O Vivapark Navegantes é o mesmo de Porto Belo?

Não. São projetos diferentes da Vokkan. O Vivapark de Porto Belo tem masterplan associado ao escritório de Jaime Lerner, enquanto o Vivapark Navegantes tem masterplan de Sou Fujimoto. Estão em cidades distintas e não devem ser confundidos.

Vale a pena investir num bairro-parque em fase inicial?

Depende do seu perfil. Pode fazer sentido para quem investe com horizonte longo, aceita risco de licenciamento e prazo, e enxerga potencial de valorização de uma nova centralidade. Não faz sentido para quem precisa de uso ou retorno no curto prazo, porque a entrega é distante. O ponto central é alinhar a expectativa ao horizonte real do projeto, que se mede em anos, e não em meses.

Conclusão

O conceito de bairro-parque planejado representa uma forma mais madura de construir cidade, projetando o todo antes das partes, e o Vivapark coloca Navegantes nesse mapa com um projeto de escala e assinatura raras no litoral catarinense. Mas escala e ambição não anulam o básico: o projeto está em licenciamento, o horizonte é longo e a expectativa de valorização precisa caber dentro do tempo real do empreendimento. Para quem investe com paciência, é uma das apostas mais interessantes da cidade. Para quem busca chave amanhã, é o produto errado. Entender essa diferença é o primeiro passo para olhar o Vivapark com os olhos certos.

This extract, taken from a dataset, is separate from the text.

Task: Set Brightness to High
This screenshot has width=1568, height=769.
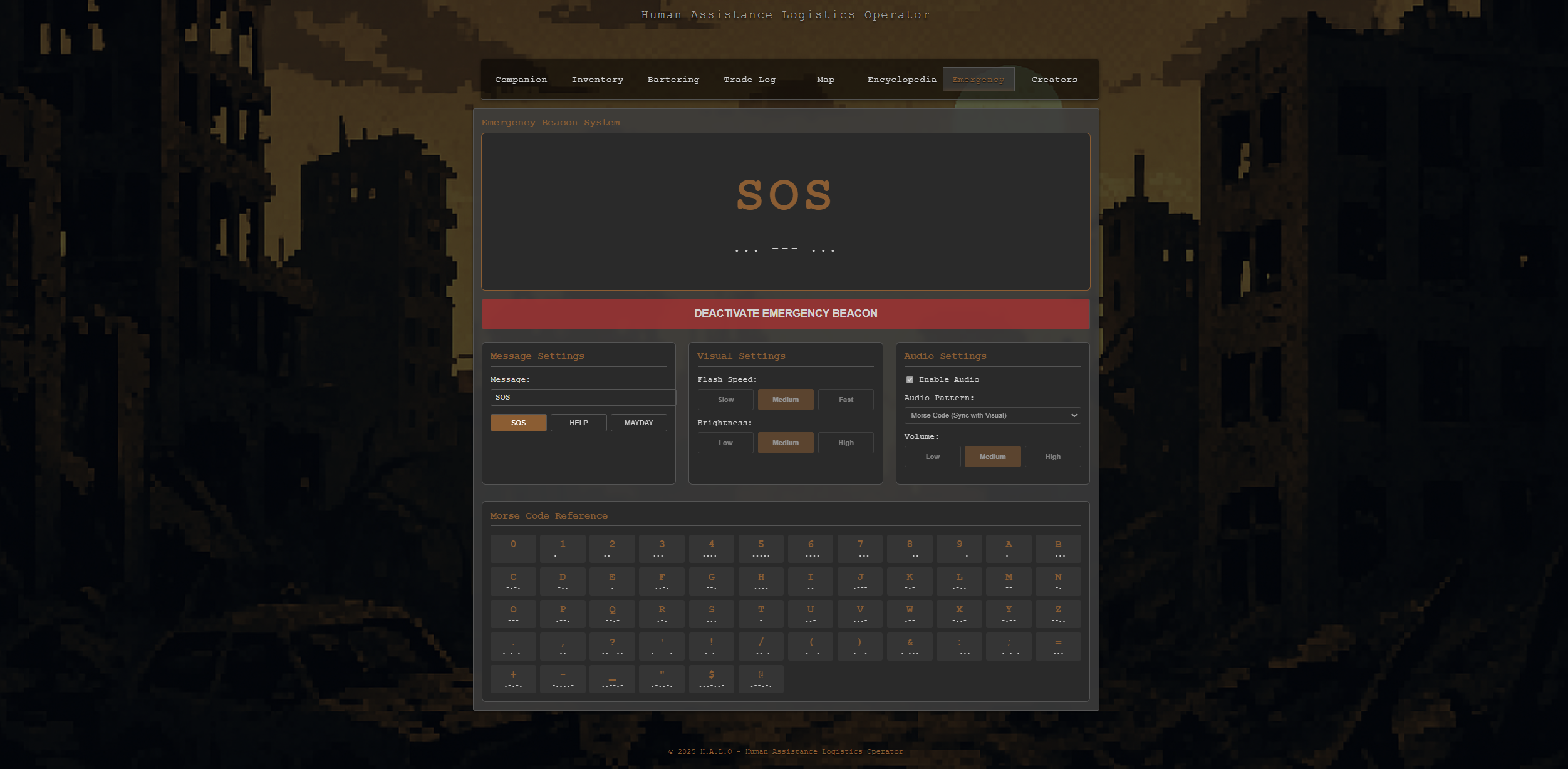Action: tap(845, 443)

Mais do que um lançamento, o Vivapark é um sinal do amadurecimento de Navegantes como destino imobiliário. Uma cidade que atrai um projeto de bairro-parque de escala internacional, com masterplan de um arquiteto reconhecido mundialmente, deixou de ser apenas uma alternativa às vizinhas mais caras e passou a pautar a própria conversa sobre o futuro do litoral norte catarinense. Para quem acompanha o mercado, vale seguir a evolução do licenciamento e das etapas do projeto, porque cada avanço concreto reduz o risco e aproxima a promessa da entrega. O bairro-parque é, ao mesmo tempo, uma oportunidade de investimento de longo prazo e um termômetro do quanto Navegantes cresceu em ambição urbana.